1. Carnival Corporation FY2025 10-K, Q4 2025 earnings release, and investor presentation (February 2026).

2. Royal Caribbean Group FY2025 annual report, Q4 2025 earnings release, and Trifecta / Perfecta program disclosures.

3. Norwegian Cruise Line Holdings FY2025 10-K, Q4 2025 earnings release, and CEO transition filings (February 2026).

4. Viking Holdings Ltd. 2024 IPO prospectus (F-1) and subsequent 20-F filings.

5. CLIA 2025 State of the Cruise Industry report and 2026 passenger projections.

6. Seatrade Cruise News, Cruise Industry News, and Travel Weekly reporting (January–March 2026).

7. IMO MEPC 83 session summary documents (April 2025).

8. EU Emissions Trading System maritime phase-in documentation; FuelEU Maritime regulatory text.

9. Port authority announcements: Barcelona (terminal closure plan), Amsterdam (call reduction), Santorini/Mykonos (surcharge schedules), Cannes (passenger cap ordinance).

10. Fitch Ratings upgrade notice: Carnival Corporation to investment grade (2025).

11. Operator technology disclosures: Starlink deployment figures, OceanMedallion adoption rates (Princess Cruises investor materials), Virgin Voyages AI deployment (Google Cloud partnership announcement).

What's Reported vs. Modeled

Reported: Big Three revenue, EBITDA, and EPS figures are from audited filings and earnings releases.

Reported: CLIA passenger projections are from their published 2025 State of the Industry report.

Estimated: MSC revenue (~$9B) is an H&K estimate based on fleet size, reported capacity, and public yield benchmarks. MSC does not disclose financials.

Estimated: EU ETS industry cost (~€600M annually) is an estimate based on fleet emissions data and published carbon price ranges.

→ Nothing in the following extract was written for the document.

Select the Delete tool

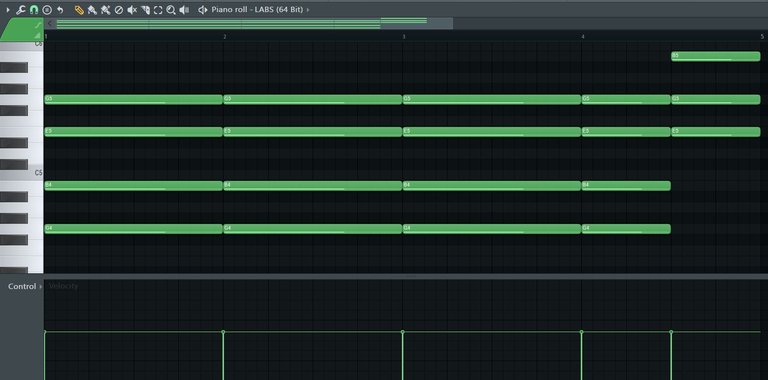[x=119, y=10]
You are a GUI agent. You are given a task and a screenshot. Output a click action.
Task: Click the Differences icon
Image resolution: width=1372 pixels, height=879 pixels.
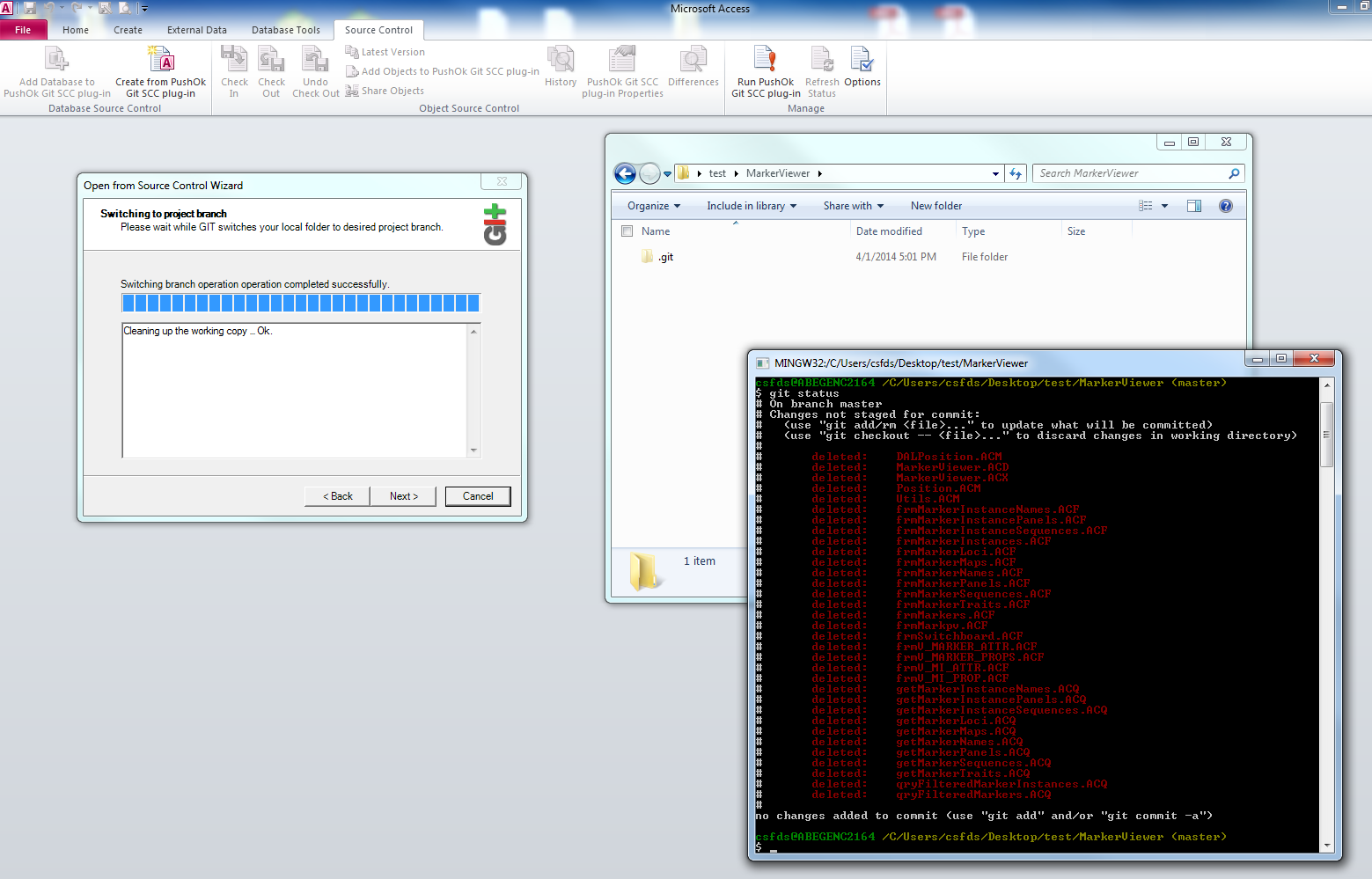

Estimated: Penetration gap TAM expansion ($21B+) is modeled from CLIA projections and global vacation market sizing.

Open Questions

How will Norwegian's new CEO rebalance the capital allocation between fleet expansion and debt reduction? The 5.3× leverage ratio constrains optionality.

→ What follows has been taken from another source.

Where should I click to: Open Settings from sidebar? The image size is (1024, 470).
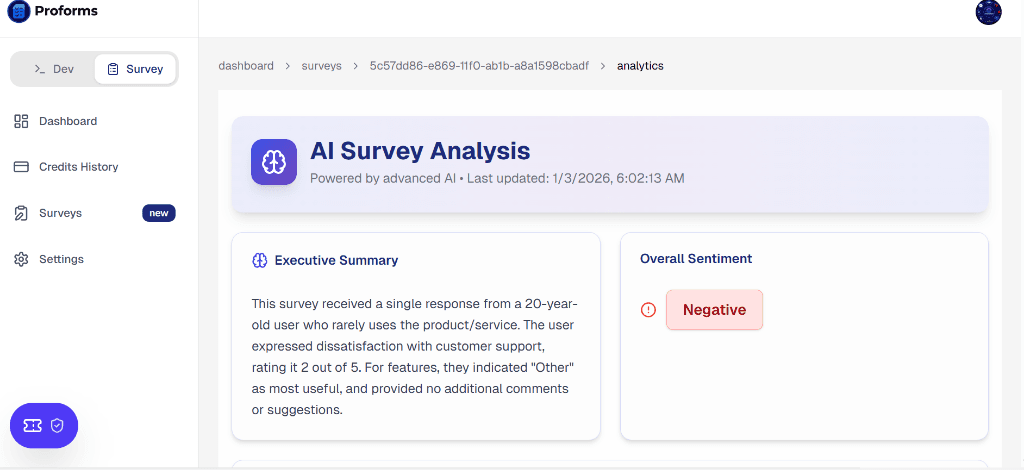(x=61, y=259)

Will IMO's global maritime carbon pricing mechanism be adopted at the scale discussed at MEPC 83, and what will the effective cost per passenger-day be?

What is the true incremental revenue impact of private destination investments beyond CocoCay? Carnival's Celebration Key economics are not yet publicly benchmarked.

How large is China's domestic cruise ecosystem likely to become, and at what point does it begin competing for international itinerary capacity?